Während die Besucher im Halbdunkel des Salzlagers, eines Nebengebäudes der Kokerei auf der Zeche Zollverein in Essen, ihre Plätze suchen, wächst auf der Spielfläche noch unbeleuchtet aus einem Pilz eine helle, sich ausdehnende Fläche: ein weißer, kreisrunder Schaumteppich, der immer mehr die Fläche bis zu den Rändern füllt, während langsam aus einer darüber hängenden Düse weiterer Schaum herab fällt – Stille. Zögerlich glüht Licht auf und beleuchtet den hinteren Teil des Schaumteppichs. Kaum merklich bewegt sich der Schaum, bildet kleine Berge, stößt hoch, zeigt einen Riss, der sich schnell wieder schließt. Die Zuschauer suchen vergeblich nach Ursachen für diese Schaumbewegungen. Erst allmählich, bei weiteren Bewegungen tauchen Figuren unter dem Schaum auf, die kriechend, sich zeitlupenähnlich bewegend den Schaum anheben, zerteilen, riesige Flocken hochwerfen. Schließlich bewegen sich drei dunkle Gestalten darunter und nehmen auch die weiß gekleidete Figur in ihre Bewegungen auf, die bis dahin fast regungslos am Schaumrand liegt. Alles ist schemenhaft, sehr langsam, rätselhaft, jenseitig. Die Figuren zeigen keine Tanzbewegungen, sondern langsame Körperaktivitäten, mal jede für sich, mal mit einer anderen Figur gemeinsam, ohne erkennbare Absicht oder Führung. Sie bewegen sich in einem Raum, den der Schaum sichtbar macht, der ohne Widerstand, eigene Struktur oder Energie ist, der Schaum ist das Nichts. Die Performer, man kann sie kaum Tänzer nennen, kämpfen nicht gegen den Schaum, er bietet ja keinen Widerstand, sie genießen ihn nicht, sich bewegen sich für sich, mit sich oder mit einem anderen Performer…

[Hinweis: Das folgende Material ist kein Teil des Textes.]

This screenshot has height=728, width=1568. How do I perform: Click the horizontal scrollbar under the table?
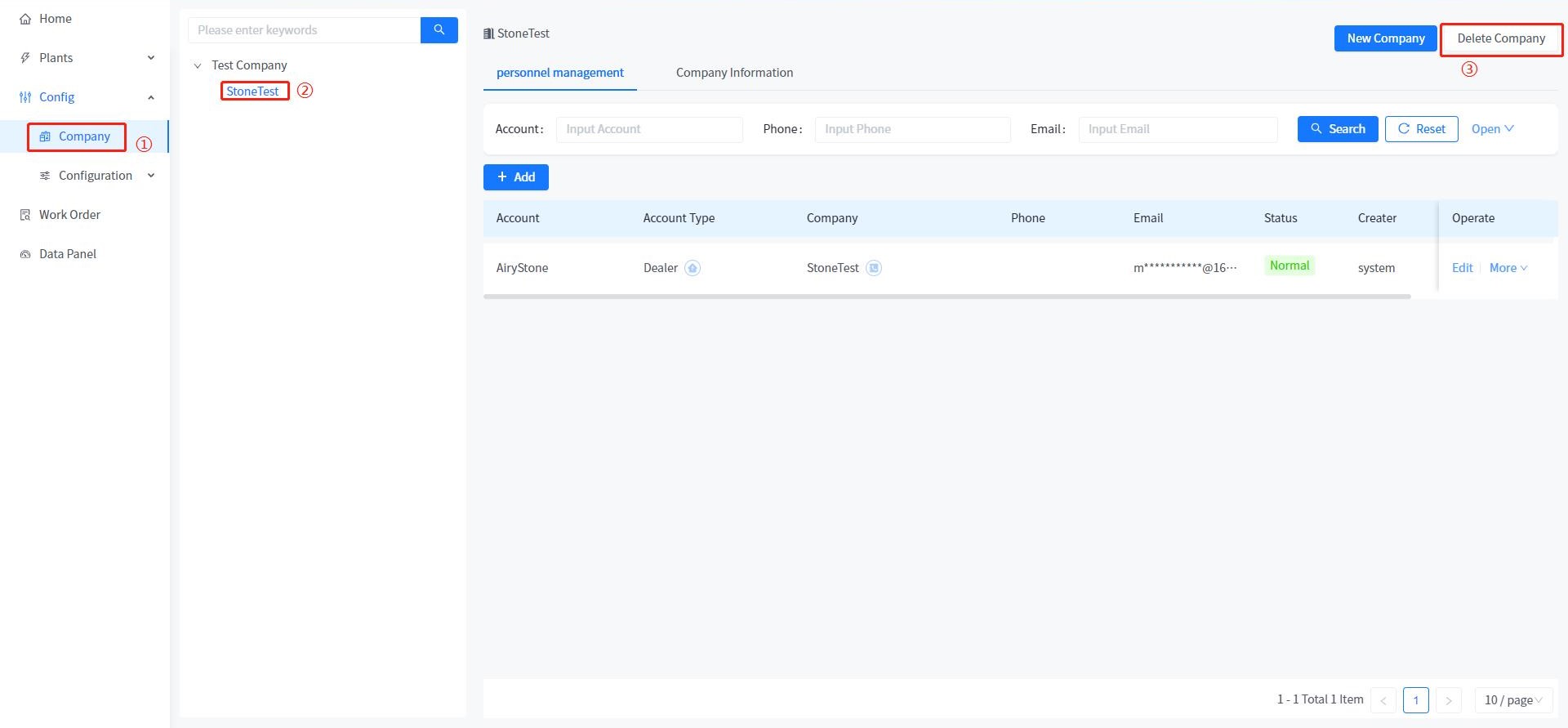click(x=947, y=297)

Als die Figuren ein großes weißes Quadrat aufheben und die Fläche hochstellen, beginnt um diese Platte herum ein weiteres Spiel mit dem Schaum, dem Nichts, in das auch die Besucher mit einbezogen werden: Der Schaumteppich greift auf die ersten Sitzreihen über, riesige Schaumflocken, leicht und glitzernd erreichen die Besucher und umschmeicheln sie.

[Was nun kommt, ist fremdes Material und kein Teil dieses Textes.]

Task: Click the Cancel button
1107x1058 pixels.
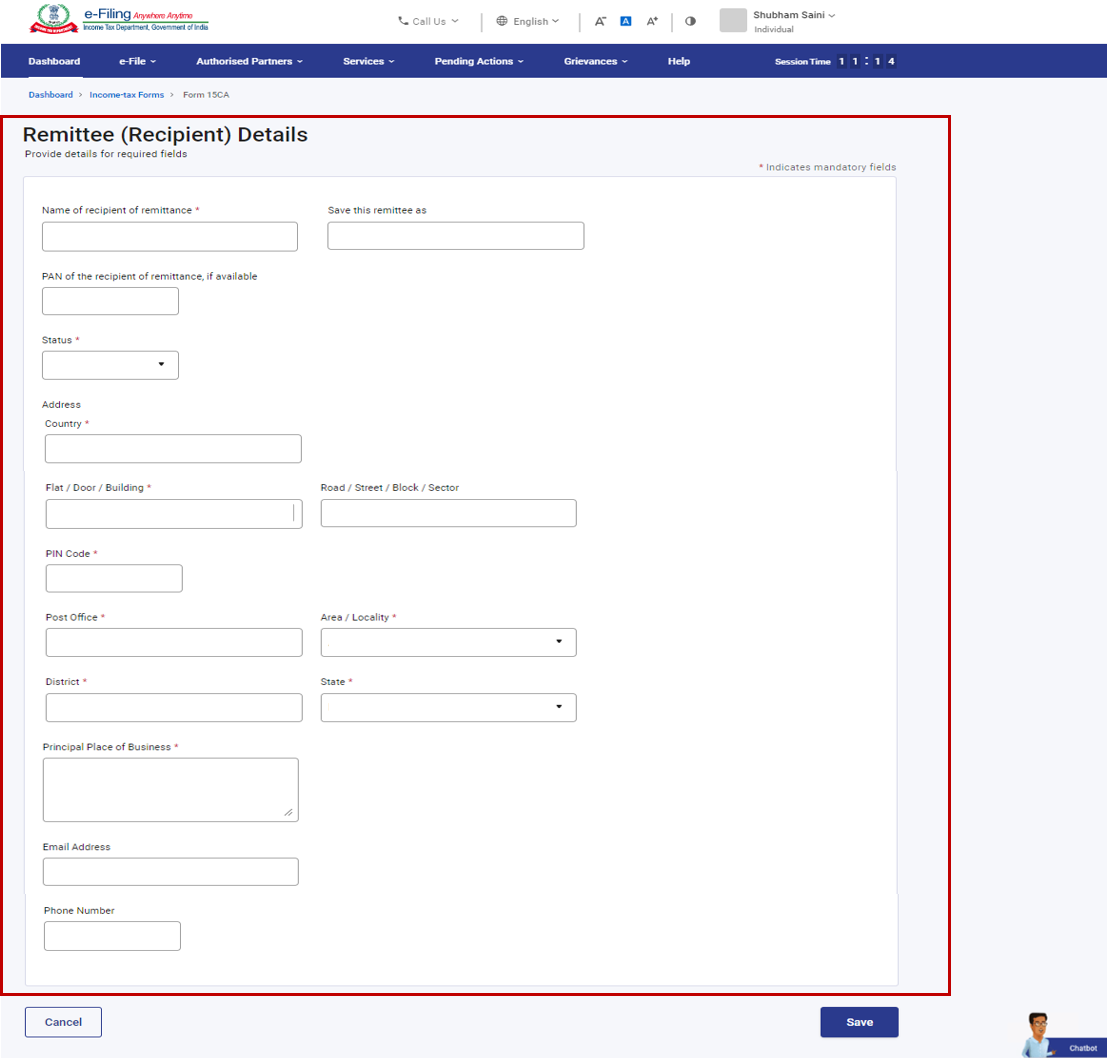Action: [x=63, y=1022]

Das Spiel mit der Platte und dem Schaum geht weiter, die Performance zeigt keine Handlung, keine Dramatik. Als ein melancholischer, sich wiederholender Song erklingt, spüren die Besucher, dass sich dieser Abend dem Ende zuneigt, sanft ausklingend, … bis mit einem lauten Knall die weiße Platte umfällt und der letzte Schaum zerstiebt – black out!

Mathilde Monnier, die gemeinsam mit Dominique Figarella den Abend konzipiert hat, nennt diese neue Form der Tanzperformance „dancetainment“, eine Bezeichnung, der wohl auch die meisten Besucher zustimmen würden. Das Licht von Eric Wurz und der Sound Olivier Renoufs setzen vorsichtige Akzente, die vier Performer halten sich tänzerisch zurück, sie zeigen im „Ringen“ mit dem Schaum, dem Nichts, ihre Körperbeherrschung. Trotzdem baut die Aufführung bis zum Schluss eine kaum begreifbare Spannung auf und hinterlässt im Publikum eine heitere Grundstimmung. Sie zeigt auch die enge Beziehung zwischen Aufführungsort und Performance, die man sich kaum in einem konventionellen Theater vorstellen kann.

Einige Zuschauer verlassen nach dem Schlussknall etwas ratlos und desinteressiert schnell die Halle, andere bleiben in Gedanken versunken noch sitzen, die große Mehrzahl bedankt sich mit anhaltendem, von begeisterten Pfiffen begleiteten Beifall für einen außergewöhnlichen Abend, dessen kreative Ideen und originelle Umsetzungen ein weiteres Mal bestätigen: diese Triennale setzt sich mit modernem Theater konstruktiv und mutig auseinander, sie ist modernes Theater.